### REQUIRED WORK
Lay out the stretch from the line containing "For every named target in this 1091×2228" through the line containing "Sanford (132, 2027)", both ends included, as a JSON list of strings with one string per line and blank lines left out.

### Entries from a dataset
-------------------------
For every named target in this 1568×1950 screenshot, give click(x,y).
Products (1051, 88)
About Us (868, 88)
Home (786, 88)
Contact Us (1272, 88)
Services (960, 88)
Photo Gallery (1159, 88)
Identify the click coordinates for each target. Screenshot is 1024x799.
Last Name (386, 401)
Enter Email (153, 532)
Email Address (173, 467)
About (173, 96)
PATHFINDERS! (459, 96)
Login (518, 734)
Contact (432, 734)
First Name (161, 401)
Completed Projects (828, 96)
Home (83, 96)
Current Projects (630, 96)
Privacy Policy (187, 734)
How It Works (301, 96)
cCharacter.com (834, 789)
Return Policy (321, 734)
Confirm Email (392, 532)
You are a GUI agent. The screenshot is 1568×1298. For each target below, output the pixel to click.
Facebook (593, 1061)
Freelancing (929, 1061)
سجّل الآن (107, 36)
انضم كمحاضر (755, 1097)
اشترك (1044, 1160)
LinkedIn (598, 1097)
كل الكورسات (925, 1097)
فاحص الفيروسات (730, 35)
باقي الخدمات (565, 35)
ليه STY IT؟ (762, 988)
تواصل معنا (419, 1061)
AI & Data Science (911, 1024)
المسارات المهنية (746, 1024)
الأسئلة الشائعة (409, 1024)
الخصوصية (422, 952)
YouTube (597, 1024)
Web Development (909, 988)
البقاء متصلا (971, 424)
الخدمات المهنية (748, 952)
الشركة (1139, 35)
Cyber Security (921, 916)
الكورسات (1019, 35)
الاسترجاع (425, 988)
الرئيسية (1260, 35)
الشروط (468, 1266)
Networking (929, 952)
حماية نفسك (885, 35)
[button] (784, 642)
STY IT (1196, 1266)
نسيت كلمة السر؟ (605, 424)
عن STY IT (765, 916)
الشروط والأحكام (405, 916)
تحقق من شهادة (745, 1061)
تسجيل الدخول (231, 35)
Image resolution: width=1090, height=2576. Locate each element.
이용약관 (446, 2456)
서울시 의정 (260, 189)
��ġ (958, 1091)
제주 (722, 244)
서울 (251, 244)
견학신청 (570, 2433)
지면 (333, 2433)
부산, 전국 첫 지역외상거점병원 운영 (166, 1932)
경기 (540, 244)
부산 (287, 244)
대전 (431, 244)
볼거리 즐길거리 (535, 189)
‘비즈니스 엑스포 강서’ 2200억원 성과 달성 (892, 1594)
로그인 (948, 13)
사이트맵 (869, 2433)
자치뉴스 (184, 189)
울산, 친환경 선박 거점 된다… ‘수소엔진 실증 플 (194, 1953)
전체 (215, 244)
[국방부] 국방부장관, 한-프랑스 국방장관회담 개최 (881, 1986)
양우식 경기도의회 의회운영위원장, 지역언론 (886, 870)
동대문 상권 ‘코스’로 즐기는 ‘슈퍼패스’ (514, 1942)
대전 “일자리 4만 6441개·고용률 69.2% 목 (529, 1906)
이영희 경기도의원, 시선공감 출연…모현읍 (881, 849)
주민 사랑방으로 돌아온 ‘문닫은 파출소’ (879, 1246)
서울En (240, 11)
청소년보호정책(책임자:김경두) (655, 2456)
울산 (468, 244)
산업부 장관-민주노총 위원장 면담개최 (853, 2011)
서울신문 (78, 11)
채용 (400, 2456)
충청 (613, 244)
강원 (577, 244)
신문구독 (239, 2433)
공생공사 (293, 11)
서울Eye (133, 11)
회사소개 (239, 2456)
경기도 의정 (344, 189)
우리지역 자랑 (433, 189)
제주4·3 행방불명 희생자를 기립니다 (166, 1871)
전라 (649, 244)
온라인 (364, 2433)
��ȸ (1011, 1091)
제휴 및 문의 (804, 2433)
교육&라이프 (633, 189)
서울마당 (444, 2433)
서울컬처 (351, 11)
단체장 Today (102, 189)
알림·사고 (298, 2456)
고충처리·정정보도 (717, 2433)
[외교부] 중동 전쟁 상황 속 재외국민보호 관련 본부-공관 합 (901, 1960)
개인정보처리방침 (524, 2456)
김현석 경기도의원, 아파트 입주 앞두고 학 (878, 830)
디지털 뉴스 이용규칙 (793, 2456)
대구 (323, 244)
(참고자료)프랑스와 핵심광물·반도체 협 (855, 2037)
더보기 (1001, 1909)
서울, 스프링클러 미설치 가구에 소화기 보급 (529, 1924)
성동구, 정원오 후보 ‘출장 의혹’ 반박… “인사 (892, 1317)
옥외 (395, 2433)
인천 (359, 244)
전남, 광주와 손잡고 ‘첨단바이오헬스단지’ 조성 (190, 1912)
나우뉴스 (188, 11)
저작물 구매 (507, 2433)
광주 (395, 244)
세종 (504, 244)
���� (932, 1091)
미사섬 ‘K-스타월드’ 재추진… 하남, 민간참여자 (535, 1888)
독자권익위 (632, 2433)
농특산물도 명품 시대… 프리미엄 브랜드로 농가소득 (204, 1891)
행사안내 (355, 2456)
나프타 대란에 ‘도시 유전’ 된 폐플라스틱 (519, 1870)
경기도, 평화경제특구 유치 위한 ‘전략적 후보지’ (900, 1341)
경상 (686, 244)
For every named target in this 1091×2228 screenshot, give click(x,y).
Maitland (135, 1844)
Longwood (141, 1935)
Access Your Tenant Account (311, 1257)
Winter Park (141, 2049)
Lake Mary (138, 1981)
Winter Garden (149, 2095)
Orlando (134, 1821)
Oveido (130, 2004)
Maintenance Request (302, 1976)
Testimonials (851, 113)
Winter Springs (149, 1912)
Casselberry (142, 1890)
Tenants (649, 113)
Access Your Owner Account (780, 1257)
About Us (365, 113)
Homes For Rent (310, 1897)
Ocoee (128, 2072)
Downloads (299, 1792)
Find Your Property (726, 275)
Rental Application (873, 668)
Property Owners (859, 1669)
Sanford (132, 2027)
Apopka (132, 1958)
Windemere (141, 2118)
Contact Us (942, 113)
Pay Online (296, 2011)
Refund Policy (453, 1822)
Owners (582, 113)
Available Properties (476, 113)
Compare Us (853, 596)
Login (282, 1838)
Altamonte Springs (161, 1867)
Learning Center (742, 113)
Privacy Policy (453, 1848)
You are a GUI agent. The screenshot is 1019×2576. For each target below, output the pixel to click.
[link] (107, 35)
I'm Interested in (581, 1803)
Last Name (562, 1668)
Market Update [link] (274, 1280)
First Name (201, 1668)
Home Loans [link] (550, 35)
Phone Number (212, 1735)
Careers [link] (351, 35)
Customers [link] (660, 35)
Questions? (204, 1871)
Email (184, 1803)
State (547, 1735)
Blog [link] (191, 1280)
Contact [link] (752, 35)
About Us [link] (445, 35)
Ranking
-------------------------
### PROBLEM SOLUTION
[
  "For every named target in this 1091×2228 screenshot, give click(x,y).",
  "Maitland (135, 1844)",
  "Longwood (141, 1935)",
  "Access Your Tenant Account (311, 1257)",
  "Winter Park (141, 2049)",
  "Lake Mary (138, 1981)",
  "Winter Garden (149, 2095)",
  "Orlando (134, 1821)",
  "Oveido (130, 2004)",
  "Maintenance Request (302, 1976)",
  "Testimonials (851, 113)",
  "Winter Springs (149, 1912)",
  "Casselberry (142, 1890)",
  "Tenants (649, 113)",
  "Access Your Owner Account (780, 1257)",
  "About Us (365, 113)",
  "Homes For Rent (310, 1897)",
  "Ocoee (128, 2072)",
  "Downloads (299, 1792)",
  "Find Your Property (726, 275)",
  "Rental Application (873, 668)",
  "Property Owners (859, 1669)",
  "Sanford (132, 2027)"
]